Up to 1805, Indiana's territorial governor, William Henry Harrison, had negotiated a series of treaties in a divide-and-conquer strategy aimed at extracting Indian lands for paltry payments. But with the rise to power of Tecumseh and his brother Tenskwatawa, the Prophet, Harrison's strategy faltered. A fundamental part of Tecumseh's message was the assertion that all Indian lands were held in common by all the tribes. "No tribe has the right to sell [these lands], even to each other, much less to strangers …," Tecumseh said. "Sell a country! Why not sell the air, the great sea, as well as the earth? Didn't the Great Spirit make them all for the use of his children?" In 1809, while Tecumseh was away on a recruiting trip, Harrison assembled the leaders of the Potawatomi, Miami, and Delaware tribes to negotiate the Treaty of Fort Wayne. After promising (falsely) that this was the last cession of land the United States would seek, Harrison secured three million acres at about two cents per acre.
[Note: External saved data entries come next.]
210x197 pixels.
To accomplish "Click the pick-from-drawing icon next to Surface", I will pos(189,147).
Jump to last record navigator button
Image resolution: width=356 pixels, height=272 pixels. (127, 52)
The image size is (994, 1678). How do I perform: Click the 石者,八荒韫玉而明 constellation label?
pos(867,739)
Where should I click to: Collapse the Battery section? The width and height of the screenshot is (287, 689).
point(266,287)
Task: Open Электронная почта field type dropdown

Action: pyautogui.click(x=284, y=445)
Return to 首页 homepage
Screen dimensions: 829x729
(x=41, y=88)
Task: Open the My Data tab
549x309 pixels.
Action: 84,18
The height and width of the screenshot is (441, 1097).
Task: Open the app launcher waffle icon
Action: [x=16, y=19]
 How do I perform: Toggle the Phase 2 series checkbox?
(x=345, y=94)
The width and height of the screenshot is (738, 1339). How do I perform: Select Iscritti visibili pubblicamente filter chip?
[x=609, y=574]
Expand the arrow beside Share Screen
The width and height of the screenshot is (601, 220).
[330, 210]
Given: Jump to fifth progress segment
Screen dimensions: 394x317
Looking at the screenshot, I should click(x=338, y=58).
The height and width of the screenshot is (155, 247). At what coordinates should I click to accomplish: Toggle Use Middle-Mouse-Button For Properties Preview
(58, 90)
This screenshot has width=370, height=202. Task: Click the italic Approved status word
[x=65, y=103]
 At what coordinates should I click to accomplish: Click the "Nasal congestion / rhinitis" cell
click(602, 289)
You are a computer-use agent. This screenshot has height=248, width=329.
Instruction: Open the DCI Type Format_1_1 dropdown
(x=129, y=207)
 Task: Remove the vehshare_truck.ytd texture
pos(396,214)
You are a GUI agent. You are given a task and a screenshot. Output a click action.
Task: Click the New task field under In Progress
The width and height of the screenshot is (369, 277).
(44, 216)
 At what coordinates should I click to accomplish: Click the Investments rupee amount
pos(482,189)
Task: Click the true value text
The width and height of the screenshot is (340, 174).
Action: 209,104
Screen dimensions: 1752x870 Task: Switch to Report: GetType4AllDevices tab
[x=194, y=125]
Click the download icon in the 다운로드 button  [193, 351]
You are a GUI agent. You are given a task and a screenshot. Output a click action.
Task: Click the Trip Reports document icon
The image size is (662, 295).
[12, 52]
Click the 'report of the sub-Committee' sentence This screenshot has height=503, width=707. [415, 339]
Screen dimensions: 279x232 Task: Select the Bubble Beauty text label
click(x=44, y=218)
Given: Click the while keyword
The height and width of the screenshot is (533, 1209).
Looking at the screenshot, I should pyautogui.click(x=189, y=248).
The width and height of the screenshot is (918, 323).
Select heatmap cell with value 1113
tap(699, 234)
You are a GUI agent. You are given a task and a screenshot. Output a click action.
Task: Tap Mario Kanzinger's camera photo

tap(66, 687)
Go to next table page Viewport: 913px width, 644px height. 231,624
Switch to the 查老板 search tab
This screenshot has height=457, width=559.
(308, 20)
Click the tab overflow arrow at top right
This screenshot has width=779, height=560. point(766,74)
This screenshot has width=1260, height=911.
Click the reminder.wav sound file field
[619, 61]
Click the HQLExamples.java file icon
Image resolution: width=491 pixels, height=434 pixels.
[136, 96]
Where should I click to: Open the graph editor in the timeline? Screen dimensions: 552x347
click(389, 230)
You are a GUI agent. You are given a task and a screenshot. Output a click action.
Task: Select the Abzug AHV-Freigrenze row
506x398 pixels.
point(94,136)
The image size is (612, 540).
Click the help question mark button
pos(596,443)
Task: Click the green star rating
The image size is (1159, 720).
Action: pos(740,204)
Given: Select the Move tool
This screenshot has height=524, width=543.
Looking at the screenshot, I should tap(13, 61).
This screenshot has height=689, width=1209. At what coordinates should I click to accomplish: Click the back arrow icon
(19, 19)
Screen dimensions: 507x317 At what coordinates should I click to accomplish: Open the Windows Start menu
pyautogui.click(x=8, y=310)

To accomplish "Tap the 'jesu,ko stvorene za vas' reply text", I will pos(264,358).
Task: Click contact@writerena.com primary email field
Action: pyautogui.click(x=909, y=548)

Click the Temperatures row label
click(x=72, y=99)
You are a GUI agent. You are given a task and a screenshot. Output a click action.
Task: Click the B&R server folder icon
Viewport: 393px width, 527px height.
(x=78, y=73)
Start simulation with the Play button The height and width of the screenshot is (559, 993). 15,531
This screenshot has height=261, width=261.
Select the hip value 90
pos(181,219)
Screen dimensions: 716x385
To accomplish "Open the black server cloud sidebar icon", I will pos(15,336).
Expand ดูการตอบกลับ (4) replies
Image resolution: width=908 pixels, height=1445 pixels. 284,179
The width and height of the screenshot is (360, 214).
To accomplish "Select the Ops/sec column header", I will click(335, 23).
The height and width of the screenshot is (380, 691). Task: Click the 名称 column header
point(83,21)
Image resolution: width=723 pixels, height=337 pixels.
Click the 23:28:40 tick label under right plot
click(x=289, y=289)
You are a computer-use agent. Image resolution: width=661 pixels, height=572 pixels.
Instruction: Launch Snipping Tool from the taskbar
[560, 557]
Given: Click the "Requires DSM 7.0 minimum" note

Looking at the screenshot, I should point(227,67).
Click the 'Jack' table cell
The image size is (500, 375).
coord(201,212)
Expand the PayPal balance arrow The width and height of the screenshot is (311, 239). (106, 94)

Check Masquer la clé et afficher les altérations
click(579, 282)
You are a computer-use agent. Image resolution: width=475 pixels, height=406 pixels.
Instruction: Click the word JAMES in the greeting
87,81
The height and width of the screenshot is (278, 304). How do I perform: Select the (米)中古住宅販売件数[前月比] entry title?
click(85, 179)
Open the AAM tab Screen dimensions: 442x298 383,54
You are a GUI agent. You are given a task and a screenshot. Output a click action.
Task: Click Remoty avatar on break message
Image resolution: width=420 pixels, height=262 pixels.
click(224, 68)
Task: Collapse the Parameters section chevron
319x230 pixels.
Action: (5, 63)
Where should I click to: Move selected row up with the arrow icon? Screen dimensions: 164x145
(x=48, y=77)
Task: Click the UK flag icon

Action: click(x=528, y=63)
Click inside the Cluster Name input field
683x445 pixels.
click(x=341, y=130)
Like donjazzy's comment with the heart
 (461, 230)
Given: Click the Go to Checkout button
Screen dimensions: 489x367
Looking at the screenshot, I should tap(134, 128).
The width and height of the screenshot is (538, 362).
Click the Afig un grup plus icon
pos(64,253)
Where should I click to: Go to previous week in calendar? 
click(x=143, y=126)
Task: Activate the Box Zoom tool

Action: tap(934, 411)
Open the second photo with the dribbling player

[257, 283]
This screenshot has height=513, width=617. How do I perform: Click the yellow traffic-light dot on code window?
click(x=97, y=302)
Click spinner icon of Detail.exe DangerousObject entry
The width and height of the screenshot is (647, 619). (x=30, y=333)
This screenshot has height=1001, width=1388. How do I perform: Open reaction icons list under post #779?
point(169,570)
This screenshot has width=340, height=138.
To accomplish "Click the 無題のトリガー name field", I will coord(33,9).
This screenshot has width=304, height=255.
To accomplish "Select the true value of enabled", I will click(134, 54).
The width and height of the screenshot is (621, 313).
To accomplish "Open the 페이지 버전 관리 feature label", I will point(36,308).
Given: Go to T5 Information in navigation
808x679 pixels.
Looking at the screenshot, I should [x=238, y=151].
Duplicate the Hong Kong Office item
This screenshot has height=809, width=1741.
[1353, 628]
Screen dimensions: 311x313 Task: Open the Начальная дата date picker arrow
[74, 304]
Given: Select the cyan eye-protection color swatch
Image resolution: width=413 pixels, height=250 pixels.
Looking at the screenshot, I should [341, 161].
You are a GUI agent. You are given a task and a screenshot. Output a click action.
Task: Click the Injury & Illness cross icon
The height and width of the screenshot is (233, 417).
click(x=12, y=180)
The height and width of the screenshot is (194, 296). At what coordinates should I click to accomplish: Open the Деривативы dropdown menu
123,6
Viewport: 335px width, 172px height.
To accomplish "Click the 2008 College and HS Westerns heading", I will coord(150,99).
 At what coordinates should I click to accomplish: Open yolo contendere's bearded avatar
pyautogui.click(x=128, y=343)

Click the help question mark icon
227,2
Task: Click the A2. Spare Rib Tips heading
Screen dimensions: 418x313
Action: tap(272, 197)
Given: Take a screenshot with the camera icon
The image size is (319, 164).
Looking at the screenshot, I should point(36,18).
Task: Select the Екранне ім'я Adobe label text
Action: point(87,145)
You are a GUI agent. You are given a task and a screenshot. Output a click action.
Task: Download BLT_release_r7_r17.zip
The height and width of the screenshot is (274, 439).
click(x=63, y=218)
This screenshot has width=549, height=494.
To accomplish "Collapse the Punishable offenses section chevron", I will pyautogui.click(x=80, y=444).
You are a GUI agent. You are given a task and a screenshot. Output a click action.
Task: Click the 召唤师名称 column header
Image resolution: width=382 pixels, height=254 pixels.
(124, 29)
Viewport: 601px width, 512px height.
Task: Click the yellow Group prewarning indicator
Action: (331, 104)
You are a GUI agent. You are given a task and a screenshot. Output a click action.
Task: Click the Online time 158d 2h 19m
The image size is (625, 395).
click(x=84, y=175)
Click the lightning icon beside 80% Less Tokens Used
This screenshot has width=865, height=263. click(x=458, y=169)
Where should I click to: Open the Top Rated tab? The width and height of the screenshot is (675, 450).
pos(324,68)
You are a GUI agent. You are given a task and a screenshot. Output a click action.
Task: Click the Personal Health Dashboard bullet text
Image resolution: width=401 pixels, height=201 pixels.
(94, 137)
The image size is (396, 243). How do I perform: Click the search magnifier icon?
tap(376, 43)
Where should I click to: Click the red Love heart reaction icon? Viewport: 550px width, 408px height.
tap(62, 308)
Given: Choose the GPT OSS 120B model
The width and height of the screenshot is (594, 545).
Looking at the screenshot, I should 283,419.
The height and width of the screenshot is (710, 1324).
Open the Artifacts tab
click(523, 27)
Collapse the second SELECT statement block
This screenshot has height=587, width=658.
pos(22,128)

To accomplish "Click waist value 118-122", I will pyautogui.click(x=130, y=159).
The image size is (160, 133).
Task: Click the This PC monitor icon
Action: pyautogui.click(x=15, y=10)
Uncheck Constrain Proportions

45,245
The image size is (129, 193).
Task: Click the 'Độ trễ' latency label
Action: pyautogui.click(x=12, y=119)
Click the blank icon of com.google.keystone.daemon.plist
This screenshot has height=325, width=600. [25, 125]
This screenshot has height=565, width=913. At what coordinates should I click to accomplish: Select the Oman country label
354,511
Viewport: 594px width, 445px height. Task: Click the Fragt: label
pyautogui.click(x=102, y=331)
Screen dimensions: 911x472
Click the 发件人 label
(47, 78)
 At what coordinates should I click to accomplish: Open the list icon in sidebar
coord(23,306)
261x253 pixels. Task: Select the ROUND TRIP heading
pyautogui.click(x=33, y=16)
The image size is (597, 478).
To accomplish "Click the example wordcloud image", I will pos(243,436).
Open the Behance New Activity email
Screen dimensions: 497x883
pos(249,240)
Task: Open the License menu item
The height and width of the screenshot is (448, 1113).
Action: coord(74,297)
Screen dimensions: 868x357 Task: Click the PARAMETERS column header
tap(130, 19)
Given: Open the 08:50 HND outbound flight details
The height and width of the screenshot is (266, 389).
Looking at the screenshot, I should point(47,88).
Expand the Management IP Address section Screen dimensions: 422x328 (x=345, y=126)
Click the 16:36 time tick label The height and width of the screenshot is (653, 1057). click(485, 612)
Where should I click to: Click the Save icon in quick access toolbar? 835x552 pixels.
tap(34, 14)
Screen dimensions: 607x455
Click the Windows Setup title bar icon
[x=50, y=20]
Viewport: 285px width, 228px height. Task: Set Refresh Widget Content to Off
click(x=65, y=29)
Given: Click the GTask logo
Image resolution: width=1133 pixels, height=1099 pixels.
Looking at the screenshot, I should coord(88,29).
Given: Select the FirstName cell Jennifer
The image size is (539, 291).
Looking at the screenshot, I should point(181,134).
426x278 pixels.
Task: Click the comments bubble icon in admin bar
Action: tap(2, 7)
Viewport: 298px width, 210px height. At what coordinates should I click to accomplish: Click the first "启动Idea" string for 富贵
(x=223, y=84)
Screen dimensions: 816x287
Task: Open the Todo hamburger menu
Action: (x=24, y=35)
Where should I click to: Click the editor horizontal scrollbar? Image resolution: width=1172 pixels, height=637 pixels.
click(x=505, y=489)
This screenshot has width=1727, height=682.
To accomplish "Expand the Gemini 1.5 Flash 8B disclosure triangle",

When he returned, Tecumseh was furious with both Harrison and the tribal leaders. Leaving his brother in charge at Prophetstown on the Tippecanoe River, the Shawnee chief left to seek alliances with tribes in the South. In November 1811, Harrison decided to attack Prophetstown with a thousand men. The two-hour battle resulted in the deaths of sixty-two Americans and forty Indians before the Prophet's forces fled. The Americans won the battle of Tippecanoe, but Tecumseh was now more ready than ever to make war on the United States.

battle of Tippecanoe

An attack on Shawnee Indians at Prophetstown on the Tippecanoe River in 1811 by American forces headed by William Henry Harrison, Indiana's territorial governor. The Prophet Tenskwatawa fled with his followers. Tecumseh, his brother, deepened his resolve to make war on the United States.